As Kite and Plume and Brazen we’d dragoon
the deluded and the duped for Mr Hoon,
but as ourselves we’d damn Hoon, Blair and Straw
and drum up people to condemn their war.
We’re resisters not recruiters, anti- not pro-wars.
Pray show which you prefer by your applause.
Hats on, recruiters!
Off, resisters!
Pro-?
Or anti-wars?
Pray show which you prefer by your applause!
XIII
.
Off the Scent
Thank God (the PM’s pal) he’s not resigned
and still here to lead his party from behind.
Though not actually voting he was there
in spirit to spare the fox, our caring Blair
whose far far shriller view halloos
set off packs of Tomahawks and Cruise,
Blair in his Iraq-hued hunting coat,
whose cheeks with Bush-brush daubings bloat
when he blows hard on Herod’s hunting horn
to cluster-bomb the cradle-culled newborn,
whose taste for dismemberment ’s more amputees
hunted by helicopters and Humvees.
A summer day with all the windows wide
when suddenly a storm-presaging breeze
makes the scribbled papers that I’m sorting slide
onto the floor.
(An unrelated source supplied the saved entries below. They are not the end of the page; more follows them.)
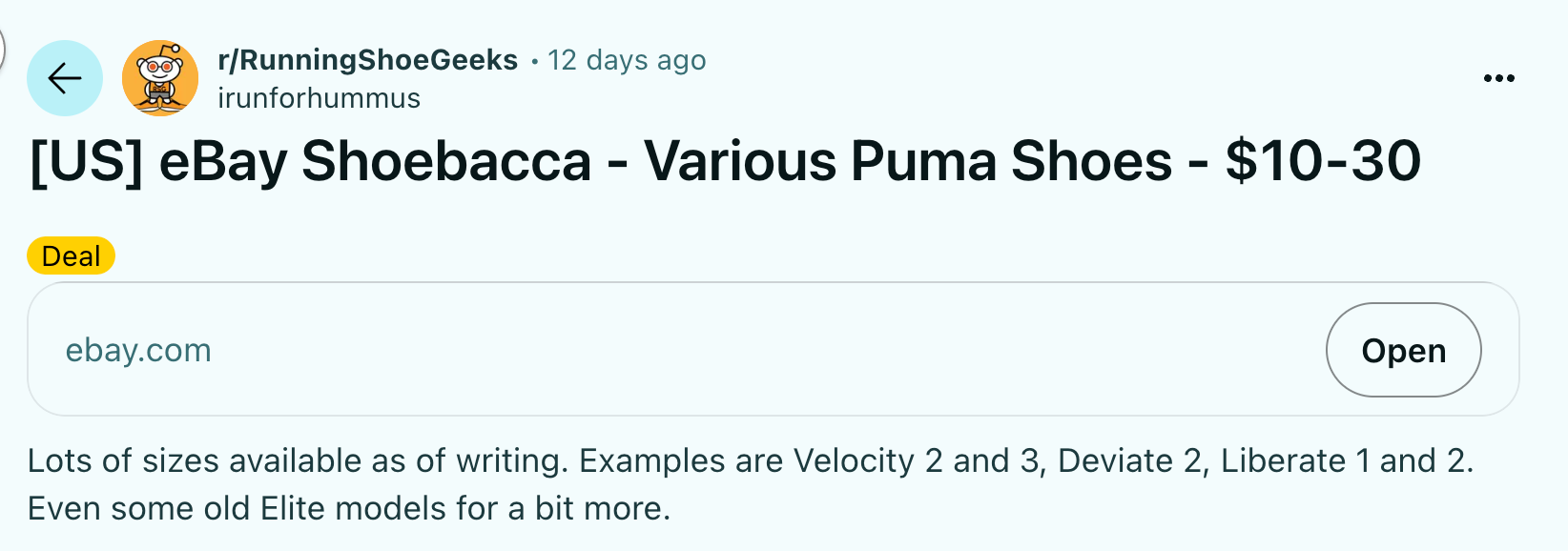
Task: Click "Liberate 1 and 2" in the body
Action: [x=1343, y=461]
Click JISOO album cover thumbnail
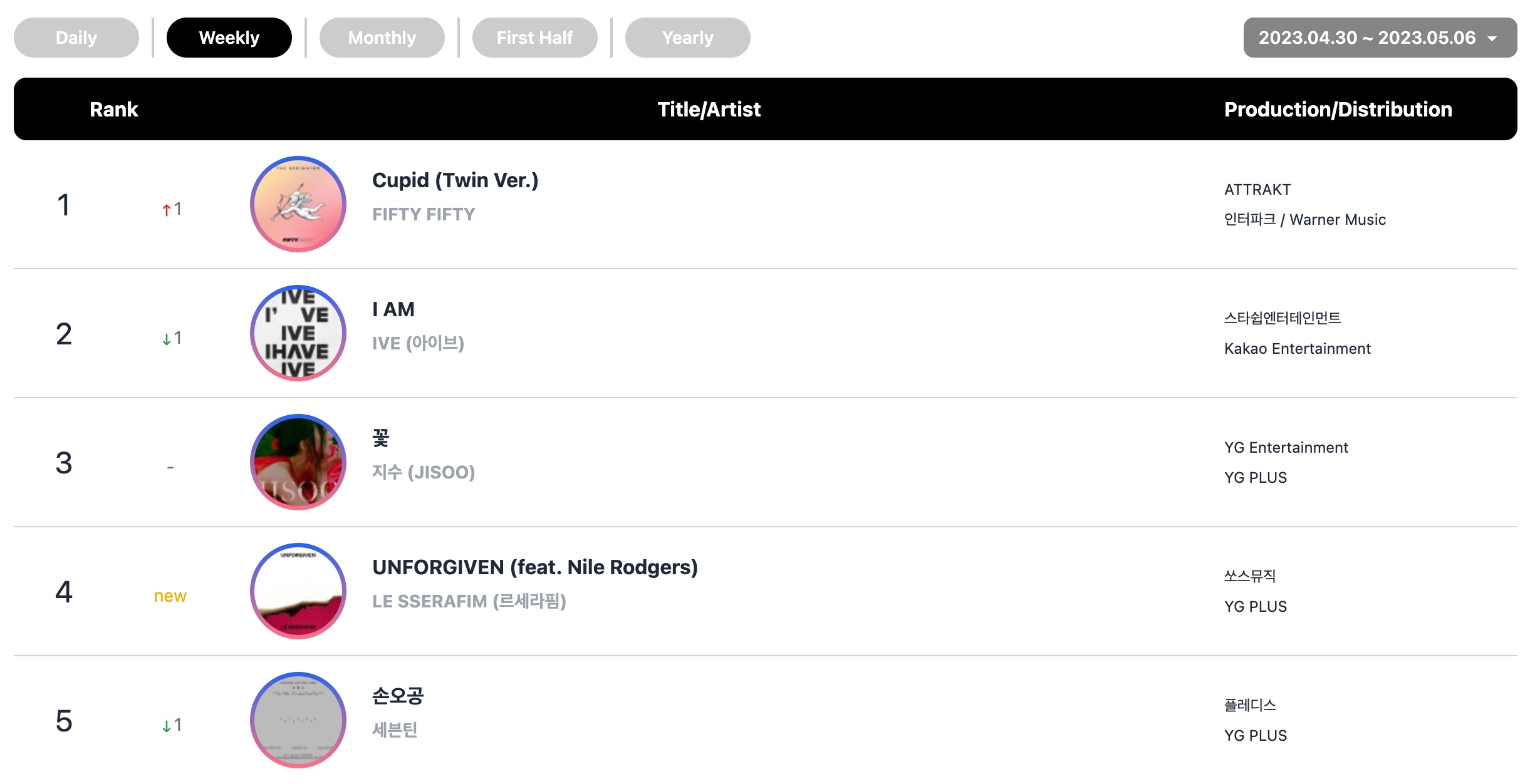This screenshot has width=1530, height=784. (298, 462)
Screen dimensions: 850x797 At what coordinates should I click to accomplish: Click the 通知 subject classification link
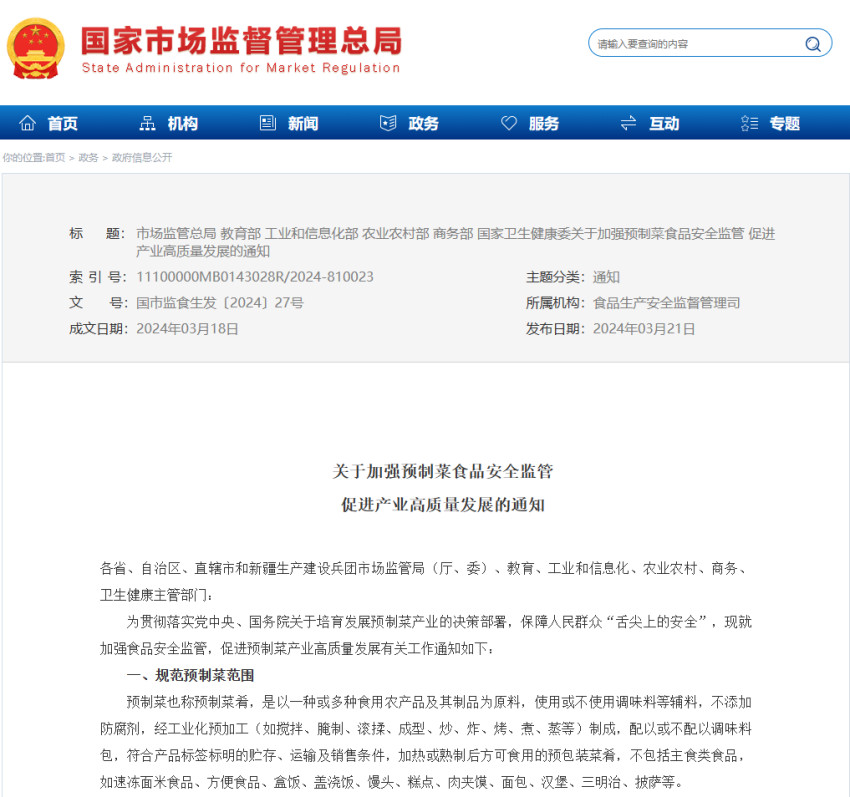(x=606, y=276)
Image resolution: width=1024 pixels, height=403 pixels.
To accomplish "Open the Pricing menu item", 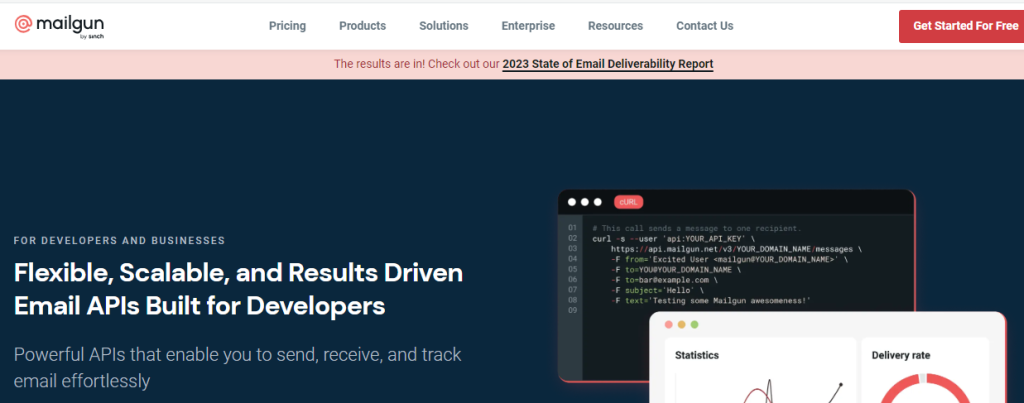I will click(x=287, y=26).
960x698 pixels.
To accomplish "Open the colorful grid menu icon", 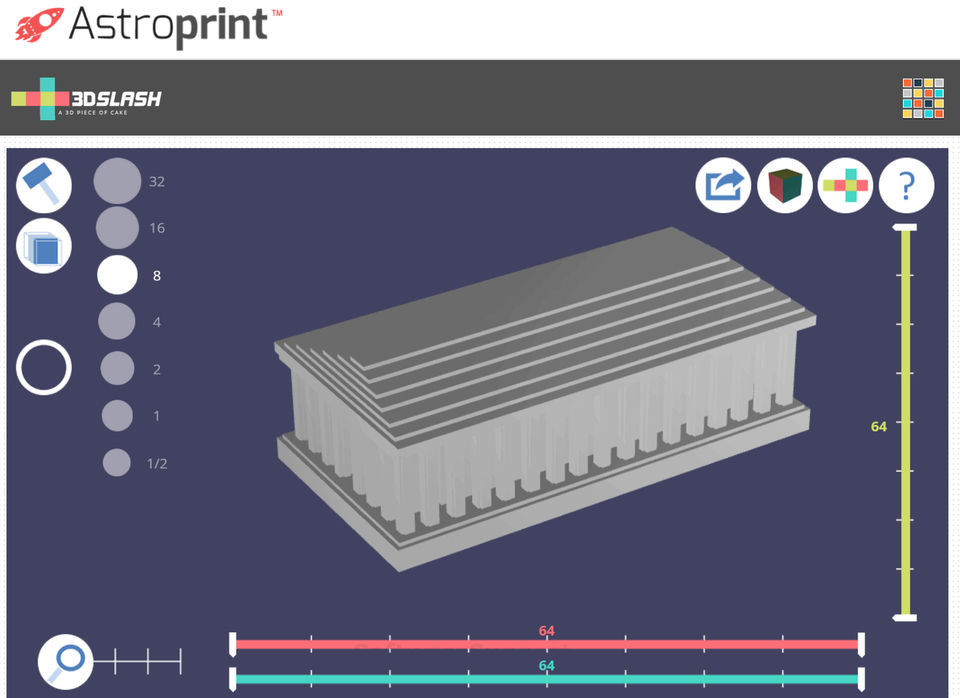I will (x=923, y=98).
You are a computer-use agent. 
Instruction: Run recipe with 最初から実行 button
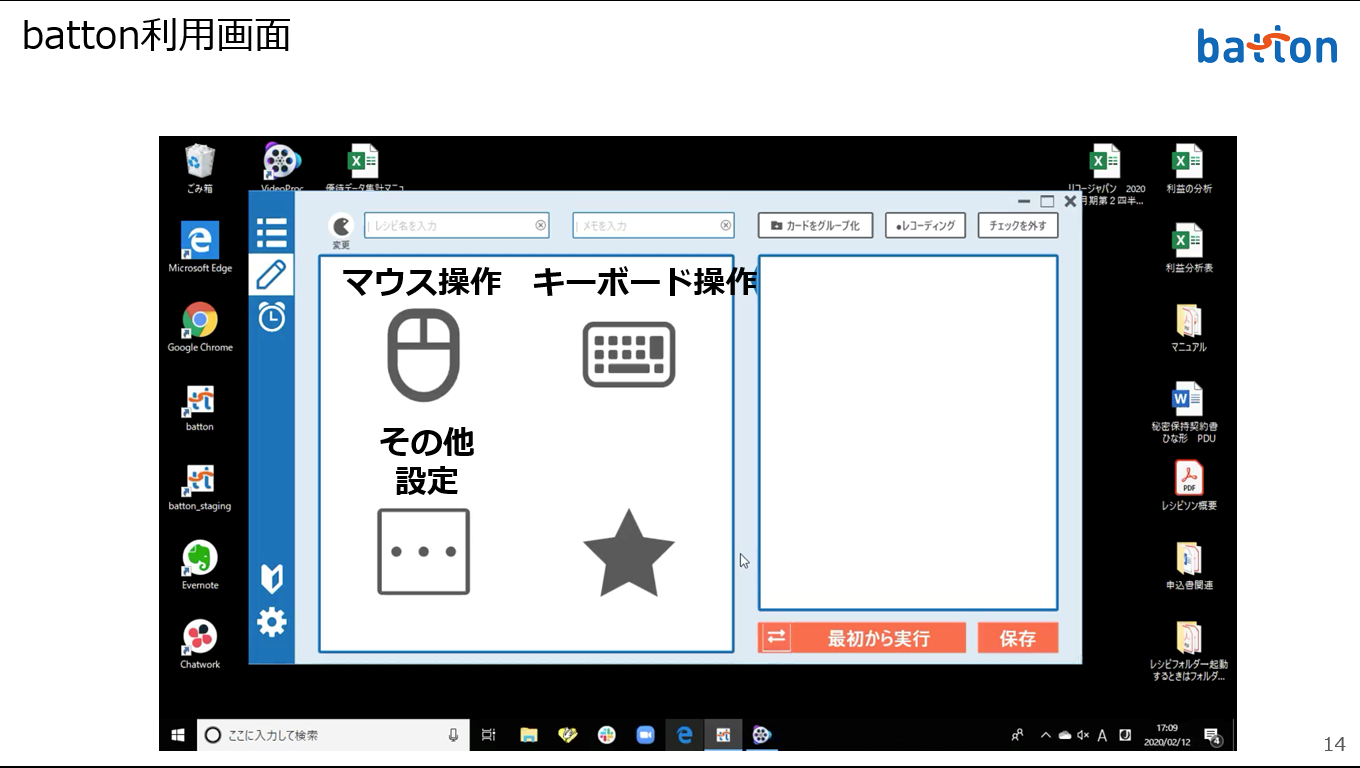(862, 638)
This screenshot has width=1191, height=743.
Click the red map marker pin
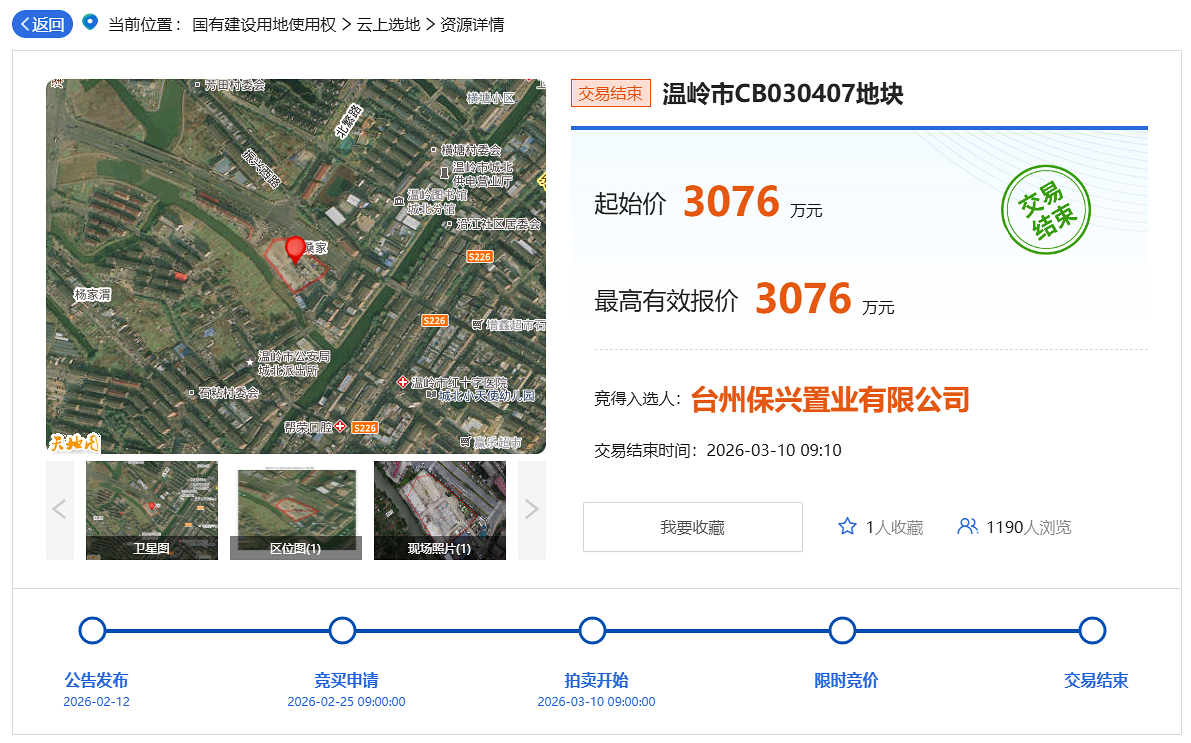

They’re these you’re reading, these.
I rummage through my many paperweights,
grandad’s knuckleduster, this one from Corfu –
a rosette from the Kaiser’s palace gates,
and shrapnel from an air-raid I lived through.
Down in our cellar, listening to that raid,
those whistles, those great shudders, death seemed near,
my mother, me, my sister, all afraid
though my mother showed us kids no sign of fear.
Maybe the blackout made the ground too dark
for the aimer to see the target for his load
but all the bombs fell onto Cross Flatts Park
and not onto our house in Tempest Road.
And not onto our school, Cross Flatts CP.
A hit would mean no school and I’d be spared
old ‘Corky’ Cawthorne persecuting me.
If he’d’ve copped a bomb would I have cared?
‘Don’t talk like that!’ I heard my mother chide
though she didn’t know that Corky used to tell
her frightened little son that when he died,
because not christened, he would go to hell.
On the rare occasions that I chose to speak
in Corky’s RI class I’d make him mad,
trying out bits of calculated cheek
and end up being called ‘a wicked lad’.
Sir, if you’ve had your legs off, sir, like say
poor Mr Lovelock down Maude Avenue
will you get ’em back on Judgement Day?
Does God go round and stick ’em back wi’ glue?
Corky Cawthorne’s cruel and crude RI
put me off God for life. I swore I’d go
neither to Hell below nor Heaven on high,
and Beeston was all of both I’d ever know.
He also taught music which he made me hate,
not quite as much as God, into my teens.
I’d never ’ve come to music even late
if that raid had blown me into smithereens.
I went to see the craters the bombs made
first thing in the morning and us lads
collected lumps of shrapnel from the raid
to prove we’d seen some war to absent dads.
There was a bobby there who didn’t mind
craters being used by kids so soon for play
or hunting for shrapnel that he helped us find.
Clutching my twisted lump I heard him say:
’appen Gerry must ’ve been ’umane
or there’d ’ve been a bloodbath ’ere last neet.
They’d be flattened now would t’ ouses in Lodge Lane,
Tempest Road, all t’ ’arlechs, Stratford Street.